The records:
>> start

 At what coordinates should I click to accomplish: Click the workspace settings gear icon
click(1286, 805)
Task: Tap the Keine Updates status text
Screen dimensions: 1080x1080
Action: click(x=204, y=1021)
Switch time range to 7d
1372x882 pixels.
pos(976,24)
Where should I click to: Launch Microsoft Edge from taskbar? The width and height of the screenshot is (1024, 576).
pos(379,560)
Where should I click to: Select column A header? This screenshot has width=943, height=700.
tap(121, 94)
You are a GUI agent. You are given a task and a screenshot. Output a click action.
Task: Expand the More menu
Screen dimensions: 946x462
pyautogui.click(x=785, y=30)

>> end

What you will do: Put every line of the listing above into a numbered list, leaving out any blank lines.

Complete answer:
1.  At what coordinates should I click to accomplish: Click the workspace settings gear icon
2. click(1286, 805)
3. Task: Tap the Keine Updates status text
4. Screen dimensions: 1080x1080
5. Action: click(x=204, y=1021)
6. Switch time range to 7d
7. 1372x882 pixels.
8. pos(976,24)
9. Where should I click to: Launch Microsoft Edge from taskbar? The width and height of the screenshot is (1024, 576).
10. pos(379,560)
11. Where should I click to: Select column A header? This screenshot has width=943, height=700.
12. tap(121, 94)
13. You are a GUI agent. You are given a task and a screenshot. Output a click action.
14. Task: Expand the More menu
15. Screen dimensions: 946x462
16. pyautogui.click(x=785, y=30)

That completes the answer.